§ Record excerpts
--------

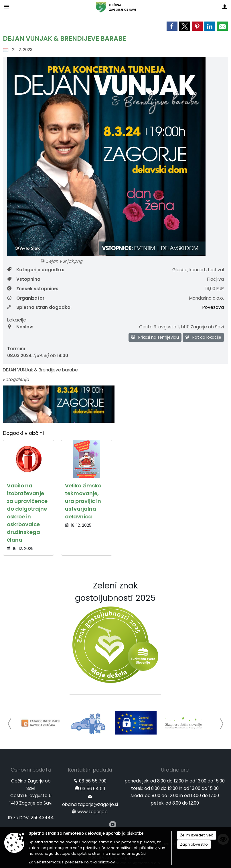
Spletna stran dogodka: (39, 307)
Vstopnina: (24, 279)
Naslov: (20, 327)
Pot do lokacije (203, 337)
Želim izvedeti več (196, 835)
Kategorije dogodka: (36, 270)
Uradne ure (175, 770)
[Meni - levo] (6, 6)
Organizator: (26, 298)
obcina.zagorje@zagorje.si (90, 804)
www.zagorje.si (93, 812)
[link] (172, 26)
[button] (9, 724)
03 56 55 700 (93, 781)
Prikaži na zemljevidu (155, 337)
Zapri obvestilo (194, 844)
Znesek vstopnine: (33, 288)
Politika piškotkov (99, 862)
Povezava (213, 307)
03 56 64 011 (92, 788)
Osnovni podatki (31, 770)
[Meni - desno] (224, 6)
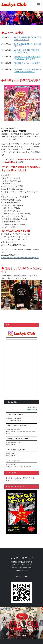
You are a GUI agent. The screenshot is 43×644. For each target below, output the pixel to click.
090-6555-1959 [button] (32, 409)
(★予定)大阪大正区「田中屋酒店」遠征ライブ (27, 51)
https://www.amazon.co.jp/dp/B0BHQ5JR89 (20, 258)
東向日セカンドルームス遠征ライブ (27, 64)
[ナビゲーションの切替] (38, 4)
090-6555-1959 (21, 570)
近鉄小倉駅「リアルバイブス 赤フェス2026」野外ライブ (27, 58)
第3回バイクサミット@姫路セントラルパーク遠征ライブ (28, 70)
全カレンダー (22, 576)
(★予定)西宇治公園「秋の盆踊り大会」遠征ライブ (28, 38)
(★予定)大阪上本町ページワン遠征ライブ (28, 45)
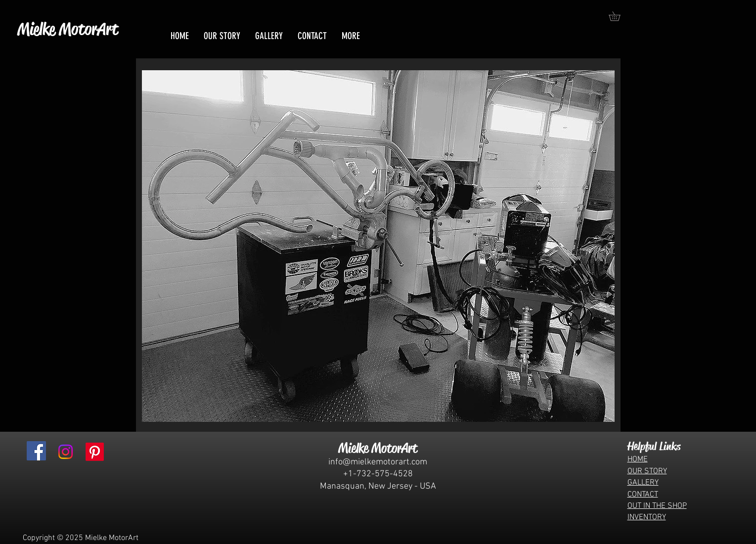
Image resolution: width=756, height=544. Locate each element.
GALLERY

--------

§ Short task
List every line in the material above that contains the word "dogodka".

§ Exercise answer
Spletna stran dogodka: (39, 307)
Kategorije dogodka: (36, 270)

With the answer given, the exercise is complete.